Three-year-olds say Maxie will go to the drawer, says cognitive development specialist Josef Perner of the University of Salzburg, who conducted Maxie's experiments in the early 1980s. Although Maxie did not know the chocolate was in the closet, the 3-year-olds did not seem to understand that the real chocolate was not where Maxie thought. "Only about four or five children realize that he is not acting in the true world, but acting in his own world." Similarly, as quoted from ScienceNews (23/12/10).

The new study involves similar experiments, also using a test of "false beliefs" that aim to get whether the children understand that other people can have confidence in their minds that are inconsistent with reality. 7-month-old babies watched a video of a smurf-like creature that placed a ball on the table, which rolled behind the bulkhead so that it was invisible. The creature goes, and the ball stays or moves again. As the creature returns, the bulkhead is lowered to indicate whether the ball is there. Sometimes his ball is consistent with what the creature sees, but sometimes, as with Maxie and his chocolate, the creature has a false belief about the location of the ball, expecting the ball in the place where it last saw it.

Babies looked on the screen longer when the creature's allegations about the ball did not match the actual ball location, the researchers report. This indicates that infants younger than 1 year understand about other people's beliefs, says Ágnes Kovács of the Hungarian Academy of Sciences in Budapest, who led the study.

Research does indicate that infants give different attention to people rather than objects, a view that is important for the development of the theory of mind. "Many new studies show that babies have a more elaborate understanding of the minds of others than we think," says psychologist Alison Gopnik of the University of Calfornia, Berkeley. "They treat people special from the beginning."
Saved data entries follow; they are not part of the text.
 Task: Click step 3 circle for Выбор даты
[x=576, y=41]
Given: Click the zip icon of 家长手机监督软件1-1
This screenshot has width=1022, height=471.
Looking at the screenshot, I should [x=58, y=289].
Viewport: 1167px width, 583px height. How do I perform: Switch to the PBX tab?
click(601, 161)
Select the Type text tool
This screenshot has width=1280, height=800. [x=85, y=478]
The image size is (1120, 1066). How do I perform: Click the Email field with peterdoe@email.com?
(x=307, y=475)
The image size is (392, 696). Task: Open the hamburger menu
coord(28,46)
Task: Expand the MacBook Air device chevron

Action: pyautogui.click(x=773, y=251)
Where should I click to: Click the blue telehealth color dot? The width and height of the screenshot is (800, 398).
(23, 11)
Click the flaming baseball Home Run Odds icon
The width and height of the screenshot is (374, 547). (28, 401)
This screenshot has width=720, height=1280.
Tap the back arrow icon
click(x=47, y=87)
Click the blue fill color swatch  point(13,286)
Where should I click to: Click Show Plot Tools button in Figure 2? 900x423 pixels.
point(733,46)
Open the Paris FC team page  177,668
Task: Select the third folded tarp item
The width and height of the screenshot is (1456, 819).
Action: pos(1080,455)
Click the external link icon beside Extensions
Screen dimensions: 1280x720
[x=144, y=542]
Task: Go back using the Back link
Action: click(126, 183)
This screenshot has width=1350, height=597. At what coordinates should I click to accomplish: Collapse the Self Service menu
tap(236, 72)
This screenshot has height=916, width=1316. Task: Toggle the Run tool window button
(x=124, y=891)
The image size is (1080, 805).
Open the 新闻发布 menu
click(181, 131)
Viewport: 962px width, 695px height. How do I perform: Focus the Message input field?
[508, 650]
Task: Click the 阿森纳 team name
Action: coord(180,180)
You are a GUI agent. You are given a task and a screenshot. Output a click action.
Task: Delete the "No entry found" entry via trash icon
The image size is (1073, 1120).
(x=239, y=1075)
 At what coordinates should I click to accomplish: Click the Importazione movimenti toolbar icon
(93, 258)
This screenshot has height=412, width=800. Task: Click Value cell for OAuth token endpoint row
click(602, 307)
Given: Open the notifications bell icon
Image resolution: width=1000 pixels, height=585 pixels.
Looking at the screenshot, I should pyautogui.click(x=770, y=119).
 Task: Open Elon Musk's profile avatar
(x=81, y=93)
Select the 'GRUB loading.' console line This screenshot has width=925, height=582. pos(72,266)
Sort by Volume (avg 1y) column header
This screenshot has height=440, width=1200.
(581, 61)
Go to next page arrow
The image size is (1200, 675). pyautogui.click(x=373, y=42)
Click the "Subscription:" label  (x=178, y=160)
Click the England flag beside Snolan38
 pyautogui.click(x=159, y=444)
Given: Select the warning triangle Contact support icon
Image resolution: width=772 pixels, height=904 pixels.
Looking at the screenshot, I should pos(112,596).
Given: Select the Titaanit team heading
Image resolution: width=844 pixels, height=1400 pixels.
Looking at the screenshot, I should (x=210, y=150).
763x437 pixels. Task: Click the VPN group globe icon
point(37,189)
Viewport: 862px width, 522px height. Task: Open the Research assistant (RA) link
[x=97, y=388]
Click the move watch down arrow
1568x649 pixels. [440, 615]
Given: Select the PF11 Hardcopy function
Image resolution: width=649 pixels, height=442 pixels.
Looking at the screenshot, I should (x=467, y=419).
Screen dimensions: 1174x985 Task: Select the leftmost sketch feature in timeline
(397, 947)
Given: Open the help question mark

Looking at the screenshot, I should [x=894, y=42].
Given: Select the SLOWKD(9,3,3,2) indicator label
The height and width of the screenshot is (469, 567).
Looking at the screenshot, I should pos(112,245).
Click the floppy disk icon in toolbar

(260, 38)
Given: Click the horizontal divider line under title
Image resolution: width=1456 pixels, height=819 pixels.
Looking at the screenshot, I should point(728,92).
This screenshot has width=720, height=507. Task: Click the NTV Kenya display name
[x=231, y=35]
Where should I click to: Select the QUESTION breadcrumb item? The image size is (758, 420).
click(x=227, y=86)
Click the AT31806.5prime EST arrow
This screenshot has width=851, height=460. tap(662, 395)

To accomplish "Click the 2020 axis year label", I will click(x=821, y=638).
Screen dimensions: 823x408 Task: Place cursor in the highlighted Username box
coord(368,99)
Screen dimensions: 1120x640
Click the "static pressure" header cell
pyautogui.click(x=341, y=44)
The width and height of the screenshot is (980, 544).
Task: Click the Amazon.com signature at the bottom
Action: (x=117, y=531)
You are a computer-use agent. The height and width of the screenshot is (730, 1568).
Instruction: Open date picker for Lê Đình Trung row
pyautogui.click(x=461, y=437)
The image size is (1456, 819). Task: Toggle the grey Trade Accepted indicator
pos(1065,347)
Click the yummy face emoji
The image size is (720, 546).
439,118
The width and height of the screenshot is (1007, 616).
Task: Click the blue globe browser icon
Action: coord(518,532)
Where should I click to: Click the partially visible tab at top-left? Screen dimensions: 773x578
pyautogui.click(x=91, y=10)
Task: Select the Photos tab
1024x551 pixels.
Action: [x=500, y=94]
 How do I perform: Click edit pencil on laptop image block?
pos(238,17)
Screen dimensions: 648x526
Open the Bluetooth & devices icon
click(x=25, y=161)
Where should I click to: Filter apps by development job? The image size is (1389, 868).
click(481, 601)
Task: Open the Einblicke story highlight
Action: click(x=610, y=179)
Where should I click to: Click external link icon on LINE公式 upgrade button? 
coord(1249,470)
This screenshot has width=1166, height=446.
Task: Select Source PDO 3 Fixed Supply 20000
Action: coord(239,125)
But drawing conclusions about a human mind that has not yet been able to speak is filled with difficulties, he notes. Using how long a baby looks at something can be a clarifying metric but must be coupled with behavioral tests, just as a baby also grabs certain objects, Gopnik says.

Perner notes that in Maxie's experiment, even though a 3-year-old boy says that Maxie is going to the closet, they spend some time looking into the drawer, probably because their brains try to overcome colliding thoughts.

He and others added that the new study design could have been stronger. For example, the experiment does not test how the baby will react when seeing the ball come and go in the absence of the creature.

Still, the study is investigating important things, says Perner. "The study remains interesting because the study shows that very young babies pay attention to the things that are true."